# Regional Forums > United States > South US >  Floridians where ya at?

## Emilio

Roll call. :Very Happy:

----------


## Jyson

Here!  :Couch:

----------


## wolfy-hound

Northeast Florida here.

----------


## Emilio

Oh I'm at the bottom guys the MIA. LOL

----------


## ballmom

Lakeland

----------

lunacyfx (12-04-2015)

----------


## hmj75

305 in da house!!!!!!

----------


## 82shovel

Pensacola area here... :Dancin' Banana:

----------


## bpqueen

Just joined from Tampa.  I am shopping for my first BP now (have to wait until I am back from vacation at the beginning of August) and will be at Repticon this coming weekend!

--BPQ

----------


## FIREball

Daytona Beach area

----------


## Emilio

> Just joined from Tampa.  I am shopping for my first BP now (have to wait until I am back from vacation at the beginning of August) and will be at Repticon this coming weekend!
> 
> --BPQ


 Welcome aboard watchout Bp's are very addictive. :Wink:

----------

bpqueen (06-07-2010)

----------


## AIngram

Plant City!! :Razz:

----------


## Drake Moonslayer

Winter Springs

----------


## Marissa@MKmorphs

Tallahassee!


Sent from my iPhone using Tapatalk

----------


## Wizard



----------

_cory9oh4_ (09-24-2013)

----------


## Furf

Orlando here!!! 

Sent from my SCH-I535 using Tapatalk

----------


## YoshiBP

North Tampa

----------


## YoshiBP

Grew up in Ocala

----------


## SteveySingle

> Merritt Island, FL where we *used to* launch the shuttle 
> 
> Any other Brevard residents? Would love a local mentor


I'm in Titusville, came to this thread to find other Brevard members...specifically to find a better deal on rats! Where do you get yours?

----------


## shadowsnakes

Fort Lauderdale!  :Very Happy:

----------


## greco

I'm in Orlando. I have a long history with reptiles but just got back into keeping them last year after a long dry spell. Right now I have a small collection of BP morphs that I've begun breeding. First clutch hatched successfully last weekend! 
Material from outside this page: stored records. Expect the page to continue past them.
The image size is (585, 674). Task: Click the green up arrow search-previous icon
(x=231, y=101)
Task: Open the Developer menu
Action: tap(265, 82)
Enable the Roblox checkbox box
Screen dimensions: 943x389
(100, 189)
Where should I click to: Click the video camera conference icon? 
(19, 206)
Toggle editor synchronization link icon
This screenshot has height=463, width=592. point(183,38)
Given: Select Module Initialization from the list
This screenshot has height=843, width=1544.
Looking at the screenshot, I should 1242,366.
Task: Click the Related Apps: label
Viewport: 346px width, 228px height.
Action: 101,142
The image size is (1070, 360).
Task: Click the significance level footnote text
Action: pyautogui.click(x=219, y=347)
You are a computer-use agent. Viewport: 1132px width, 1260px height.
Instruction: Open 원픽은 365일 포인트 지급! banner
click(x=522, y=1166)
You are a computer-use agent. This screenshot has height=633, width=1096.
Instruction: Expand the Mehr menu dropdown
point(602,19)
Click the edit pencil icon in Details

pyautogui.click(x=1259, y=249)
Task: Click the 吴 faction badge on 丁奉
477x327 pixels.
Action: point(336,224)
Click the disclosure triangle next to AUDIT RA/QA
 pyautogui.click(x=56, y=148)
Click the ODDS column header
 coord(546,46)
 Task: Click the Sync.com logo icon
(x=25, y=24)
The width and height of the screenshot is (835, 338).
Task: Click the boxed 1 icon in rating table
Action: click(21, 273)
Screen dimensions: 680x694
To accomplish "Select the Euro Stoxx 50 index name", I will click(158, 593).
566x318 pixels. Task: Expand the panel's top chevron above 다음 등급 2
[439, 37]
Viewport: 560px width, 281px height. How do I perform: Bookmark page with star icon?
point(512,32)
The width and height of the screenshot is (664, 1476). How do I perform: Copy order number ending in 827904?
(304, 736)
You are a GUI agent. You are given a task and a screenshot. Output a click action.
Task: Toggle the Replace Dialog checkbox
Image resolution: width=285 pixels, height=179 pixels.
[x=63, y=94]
I'd love to get in touch with other keepers and breeders in the area. Looking to expand my collection and maybe find someone who's selling rodents. I've been planning to rejoin CFHS and start going to the meetings again but something always seems to come up.

----------


## Alexjp127

North Port, Checking in. (South of sarasota, maybe an hour south of Tampa)

----------


## Alexjp127

> Port Charlotte right here! Not that any of y'all have heard of it lol.


I'm just next to you. Know any good vets in the area?

----------


## Legion of Doon

Port St Lucie via West Palm and Gainesville.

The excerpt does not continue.